In Farmingdale the Court clearly regarded the facts alleged by plaintiff as constituting a facially sufficient claim of the tort of abuse-of-process. The defendant’s conduct there, in other words, was not only within the area intended to be regulated by abuse-of-process doctrine, it was conduct that the doctrine made unlawful. Alternative pleading of prima facie tort in such a case served as a device to enable plaintiff to assert what appeared to be a meritorious claim under a different theory.

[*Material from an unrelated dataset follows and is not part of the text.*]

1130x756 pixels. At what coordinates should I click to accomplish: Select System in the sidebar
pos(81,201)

Where the conduct alleged is implicitly or explicitly permitted by traditional doctrine, the catch-all prima facie tort has no useful service to perform. If the conduct is to be proscribed, the straight-forward way to do it is to revise traditional doctrine to punish what has gone unpunished. By contrast, where the complaint’s pleading appears to be sufficient to establish a traditional tort, as in Farmingdale, the prima facie tort doctrine serves the useful function of providing an alternative rationale for relief in the event some technicality or other unimportant shortcoming prevents relief under the traditional rubric.
Id. at 383-84.
. In light of our disposition of the Church’s motion for summary judgment, we need not consider the Church’s argument that the defendants have neither pleaded nor suffered any legally cognizable special damages, although it appears that the pleadings are presently defective.

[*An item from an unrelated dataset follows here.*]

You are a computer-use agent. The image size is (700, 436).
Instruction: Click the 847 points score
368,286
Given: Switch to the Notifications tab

. For the purposes of this motion, we will assume that the defendants’ allegations are true.
. Moreover, paragraph 26 of the proposed counterclaim is legally deficient because it merely realleges the facts underlying the counterclaim for abuse of process and the cause of action for malicious prosecution. Alexander v. Unification Church of America, 634 F.2d 673, 679 (2d Cir. 1980); see Fischer v. Maloney, supra, 43 N.Y.2d at 557-58, 373 N.E.2d at 1217, 402 N.Y.S.2d at 993; pt. I supra.
. In light of our disposition of this motion, we need not consider the Church’s argument that the proposed counterclaim is time-barred, although the argument may well have merit.